Since that first deep dive into Latin lexicography as the TLL Fellow, I set my graduate students to ponder an intriguing question that arises from this and other investigations: do we still know whatever we think we know about classical Latin and its usage because we have clung to information preserved over the course of two thousand years, often in fragments, in the glossaries, word lists, and scholarly and grammatical writings, and in the linguistic and lexical controversies we know of from antiquity and late antiquity? Or are we finally gaining a more nuanced understanding of classical Latin? Both are true, of course, but the latter would never be so fully realizable without access to the treasures to be discovered in the TLL.

Elizabeth Palazzolo (Fellow, 2017–18; Assistant Professor, Saint Anselm College)

 

The TLL Fellowship provided me with an incredible opportunity to be immersed in the Latin language full-time for an entire year, offering time and focus that would not have been possible without the Fellowship’s funding. The work of looking for nuances of usage and meaning among examples of a single word in different contexts, time periods, authors, or genres has made me a more careful reader of Latin and changed the way I think about the development of languages over time. The Thesaurus’ commitment to include examples through the 6th century also introduced me to authors I might never have read otherwise and gave me a much greater appreciation of the ways that the Latin language adapted to meet the changing needs of new genres and audiences in late antiquity.

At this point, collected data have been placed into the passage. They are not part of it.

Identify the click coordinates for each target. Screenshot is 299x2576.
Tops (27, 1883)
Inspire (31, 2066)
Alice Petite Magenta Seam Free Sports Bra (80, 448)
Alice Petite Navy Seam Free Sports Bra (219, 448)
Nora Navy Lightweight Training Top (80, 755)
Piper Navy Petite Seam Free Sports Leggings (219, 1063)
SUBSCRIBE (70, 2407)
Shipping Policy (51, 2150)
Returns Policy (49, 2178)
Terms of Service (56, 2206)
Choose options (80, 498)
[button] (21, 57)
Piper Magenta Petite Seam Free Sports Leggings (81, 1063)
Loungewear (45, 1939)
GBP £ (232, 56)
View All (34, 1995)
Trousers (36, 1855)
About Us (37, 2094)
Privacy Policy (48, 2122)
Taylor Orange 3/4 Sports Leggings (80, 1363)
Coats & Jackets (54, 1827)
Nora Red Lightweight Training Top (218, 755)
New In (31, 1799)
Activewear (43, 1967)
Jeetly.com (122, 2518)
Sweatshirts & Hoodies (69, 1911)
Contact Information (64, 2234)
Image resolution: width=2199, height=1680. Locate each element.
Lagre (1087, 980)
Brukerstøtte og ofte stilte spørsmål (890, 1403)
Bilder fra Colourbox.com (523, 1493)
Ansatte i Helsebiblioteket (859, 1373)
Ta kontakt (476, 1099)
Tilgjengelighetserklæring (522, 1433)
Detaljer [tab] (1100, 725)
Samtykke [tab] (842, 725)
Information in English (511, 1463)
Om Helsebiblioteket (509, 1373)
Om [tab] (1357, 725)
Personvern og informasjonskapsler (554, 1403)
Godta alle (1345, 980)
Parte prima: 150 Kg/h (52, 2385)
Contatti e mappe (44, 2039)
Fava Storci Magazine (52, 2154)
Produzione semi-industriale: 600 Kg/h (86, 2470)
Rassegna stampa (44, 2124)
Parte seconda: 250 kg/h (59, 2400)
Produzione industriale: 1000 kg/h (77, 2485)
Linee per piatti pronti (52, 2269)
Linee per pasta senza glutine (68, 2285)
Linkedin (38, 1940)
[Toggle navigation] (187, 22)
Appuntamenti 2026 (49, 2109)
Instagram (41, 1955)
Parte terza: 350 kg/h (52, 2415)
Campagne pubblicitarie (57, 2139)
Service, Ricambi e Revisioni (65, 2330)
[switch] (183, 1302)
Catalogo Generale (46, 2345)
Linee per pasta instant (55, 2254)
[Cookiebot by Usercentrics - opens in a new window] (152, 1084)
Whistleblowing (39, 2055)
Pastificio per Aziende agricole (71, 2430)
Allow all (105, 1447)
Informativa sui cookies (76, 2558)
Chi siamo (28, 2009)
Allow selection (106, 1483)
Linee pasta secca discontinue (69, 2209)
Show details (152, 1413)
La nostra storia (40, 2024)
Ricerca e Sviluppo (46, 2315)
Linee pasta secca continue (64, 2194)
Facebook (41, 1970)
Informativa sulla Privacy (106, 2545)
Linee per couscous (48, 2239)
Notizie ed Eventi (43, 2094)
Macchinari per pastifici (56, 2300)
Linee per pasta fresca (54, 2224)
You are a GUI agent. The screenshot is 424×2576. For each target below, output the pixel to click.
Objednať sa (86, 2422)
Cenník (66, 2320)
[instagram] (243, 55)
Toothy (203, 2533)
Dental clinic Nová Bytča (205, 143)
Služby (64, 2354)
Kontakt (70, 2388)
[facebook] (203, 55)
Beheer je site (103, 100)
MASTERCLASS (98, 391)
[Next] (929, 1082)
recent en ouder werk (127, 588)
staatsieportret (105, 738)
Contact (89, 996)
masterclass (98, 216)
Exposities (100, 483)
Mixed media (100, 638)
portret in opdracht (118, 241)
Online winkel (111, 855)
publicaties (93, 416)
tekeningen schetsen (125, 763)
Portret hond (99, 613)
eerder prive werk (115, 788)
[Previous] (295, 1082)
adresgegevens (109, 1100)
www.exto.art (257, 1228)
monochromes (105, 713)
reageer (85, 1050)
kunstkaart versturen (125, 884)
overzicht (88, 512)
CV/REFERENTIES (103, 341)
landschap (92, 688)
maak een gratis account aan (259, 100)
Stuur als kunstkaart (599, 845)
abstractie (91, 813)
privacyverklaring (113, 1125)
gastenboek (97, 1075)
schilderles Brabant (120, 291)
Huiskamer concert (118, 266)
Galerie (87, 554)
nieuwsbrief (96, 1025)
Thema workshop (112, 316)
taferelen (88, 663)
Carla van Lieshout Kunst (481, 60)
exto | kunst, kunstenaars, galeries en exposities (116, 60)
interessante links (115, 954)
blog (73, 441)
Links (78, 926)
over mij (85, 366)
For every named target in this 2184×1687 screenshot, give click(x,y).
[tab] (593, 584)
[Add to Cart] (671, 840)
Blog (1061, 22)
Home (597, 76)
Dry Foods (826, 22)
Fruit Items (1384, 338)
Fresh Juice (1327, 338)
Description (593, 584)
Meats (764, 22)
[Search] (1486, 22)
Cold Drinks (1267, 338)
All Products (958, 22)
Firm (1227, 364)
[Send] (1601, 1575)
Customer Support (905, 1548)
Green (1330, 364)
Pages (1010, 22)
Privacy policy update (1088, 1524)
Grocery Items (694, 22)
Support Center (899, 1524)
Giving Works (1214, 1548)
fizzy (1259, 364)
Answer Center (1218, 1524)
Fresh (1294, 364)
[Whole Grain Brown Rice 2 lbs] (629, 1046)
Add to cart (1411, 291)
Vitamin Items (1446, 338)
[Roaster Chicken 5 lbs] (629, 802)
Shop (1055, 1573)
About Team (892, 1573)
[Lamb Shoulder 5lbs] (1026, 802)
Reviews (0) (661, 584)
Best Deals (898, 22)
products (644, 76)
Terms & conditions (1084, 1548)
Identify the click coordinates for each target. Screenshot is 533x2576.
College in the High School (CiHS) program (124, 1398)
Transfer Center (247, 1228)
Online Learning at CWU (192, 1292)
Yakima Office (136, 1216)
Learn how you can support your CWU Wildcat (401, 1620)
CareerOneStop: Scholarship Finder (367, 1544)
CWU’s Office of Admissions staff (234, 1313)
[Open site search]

Adam Trettel (Fellow, 2021–22; Wissenschaftlicher Mitarbeiter, Thesaurus linguae Latinae)

After spending 2022–24 in Leipzig as a Humboldt Fellow, I returned to Munich in 2025 to rejoin the Thesaurus as a Wissenschaftlicher Mitarbeiter. I’m thrilled to be part of the team again.

 

Writing articles for the Thesaurus often involves working through difficult or repetitive material—skills that come in handy in other parts of life as well. Recently, I took up long-distance running again, around the same time I was assigned the task of writing the article on the adjective rutilus (“golden-red” or “shining”). This meant checking dozens of instances of the word in the works of Avienus, who produced a Latin adaptation of the Greek poet Aratus’ Phainomena. Time and again, a star was rutilus, a planet was rutilus, a constellation was rutilus—and each time I had to consult the Greek original.

 

In May, while running uphill during a half-marathon, I realized how similar this was to my lexicographical work. One foot in front of the other. The sun beating down overhead. The road kept going on and on. I simply had to keep pushing forward; there was no other choice. But at the top of the hill, there was a wonderful view of vineyards—and a much-needed water station.

 

In talking with colleagues, I have learned that some of the earlier workers at the Thesaurus, such as Peter Flury, also enjoyed long-distance sports such as jogging, hiking, or cross-country skiing. There seems a similar mindset between such sports and the Thesaurus. Both can have stretches of demanding effort, but can be punctuated by the joy of discovering an unexpected detail (or vista), or a refreshing talk with a colleague.